What’s Delivery App Deliveroo up to with its New IRL Restaurant?

It’s always a tricky thing when a company starts to compete with its own customers. And a prime example of this is the food delivery app Deliveroo’s decision to open a pizzeria. The place in question, Pizza Paradiso, opened recently in London’s Swiss Cottage neighborhood.

Delivery apps already struggle with the temptation to compete with their customers virtually by entering the ghost kitchen space. However, true competition only happens if the app rolls out its own food concepts, vs offing a ghost kitchen platform for its customers.

Deliveroo itself operates a London ghost kitchen called Editions. And its U.S. rival DoorDash (which recently eyed acquiring Deliveroo) also has its own ghost kitchen operation. Both have so far gone the platform route, offering ghost kitchen facilities as a service to other brands. To date neither has launched its own food concepts. But will this hold?

According to Eater London, Deliveroo claims it’s launching the restaurant as a test lab of sorts. The idea, as the company explained to the Wall Street Journal earlier this year, is to “understand restaurants’ pain points with the aim of solving them […] and to do this by having a deep understanding of restaurant owners’ mindset.”
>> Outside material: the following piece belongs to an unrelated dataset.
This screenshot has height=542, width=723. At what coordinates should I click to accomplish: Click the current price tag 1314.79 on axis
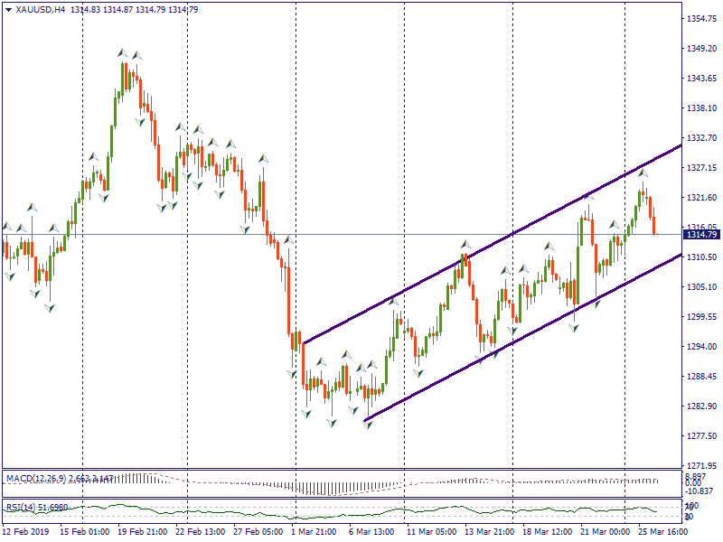click(x=701, y=235)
The pizzeria has been listed on Deliveroo and will pay Deliveroo commissions as would any other restaurant.

Part of a Long-Term Plan?

However, Eater London also reminds us that Deliveroo’s new pizzeria move feels consistent with the plan the company laid out in a 2018 investor presentation. In that pitch, the company offered a vision that would involve more automation and vertical integration. And, implicitly, more competition with its current customers.

In that presentation, the company vowed to achieve the following.
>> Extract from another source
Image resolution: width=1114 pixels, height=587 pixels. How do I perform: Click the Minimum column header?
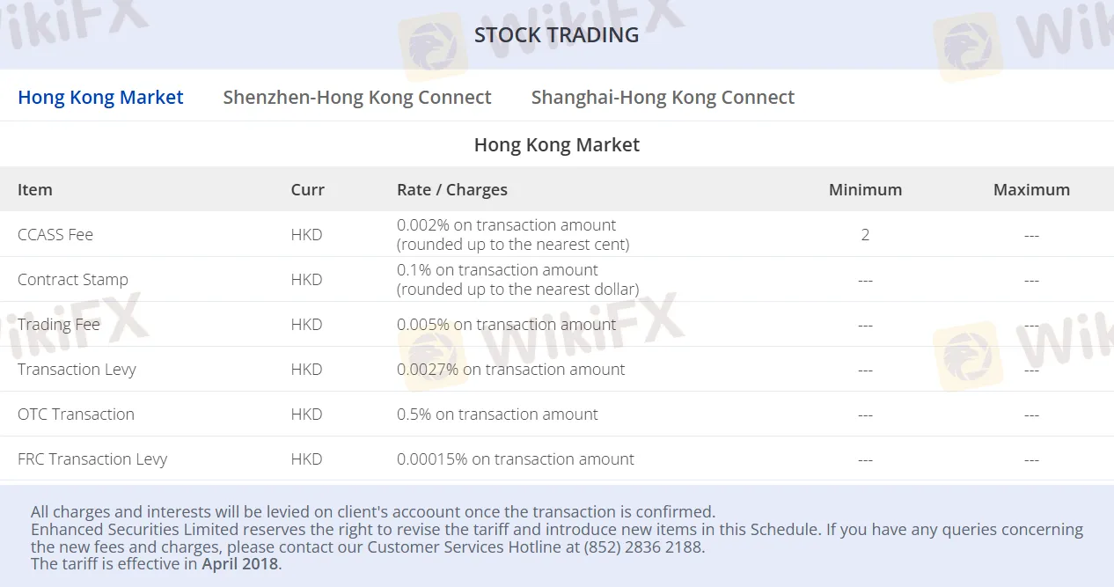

  1. Create its own food offerings, personalised for customers
  2. Half the cost of food for customers
  3. Automate delivery
  4. Automate food production
  5. Double its profit margins.

Deliveroo has made good on at least some of this. For example, the company launched its own brand of cereal. It’s called, predictably, DeliverOOs. Similarly, it rolled out its own soup brand last year.
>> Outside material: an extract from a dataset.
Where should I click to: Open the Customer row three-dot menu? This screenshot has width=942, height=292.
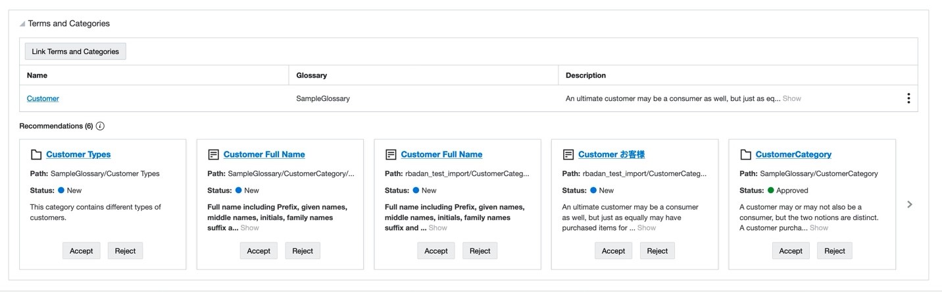(908, 98)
And it has been making moves in an effort to give it the scale it needs to make its business model profitable. The delivery app model is famously unprofitable (right up there with ride-hailing). This explains the frantic race for scale among the leading players in food and grocery delivery.

For example, last year the company launched Deliveroo Hop, a rapid commerce play designed to address the demand for fast delivery and complement its existing on-demand grocery delivery service. Deliveroo has recently partnered with the grocery chain Waitrose. The two opened their first delivery-only (dark) store last month.

Looking for Labor Efficiency

Part of the bigger idea behind all of the solutions Deliveroo is adding is to squeeze more productivity out of its workforce.

“We wanted to give a sense of the relative unit economics on grocery versus restaurant — not quite as good as restaurant economics,” Deliveroo Chief Financial Officer Adam Miller said on the company’s January 20 earnings call.

“Grocery’s nearly 100% incremental to our restaurant business, so customers that are ordering groceries — they’re doing that on top of their existing restaurant volume. And it also has benefits on the overall density of the network and smoothing out the work for riders across the day.”

Greg Orlowski and current CEO William Shu founded Deliveroo in London back in 2012. In 2019, Deliveroo raised a $545 million funding round led by Amazon, which now owns 16% of Deliveroo. The company went public in March of last year and trades on the London Stock Exchange as ROO.

Amazon’s involvement is interesting. In particular, given its own penchant for omnichannel commerce. Amazon owns Whole Foods, as well as Amazon Fresh and Amazon Go. However, at this point, Amazon’s grocery play is vertically integrated. The company uses Prime to offer delivery from its owned and operated grocery chains. To date, it hasn’t followed the Instacart model of delivery from any store willing to partner with it.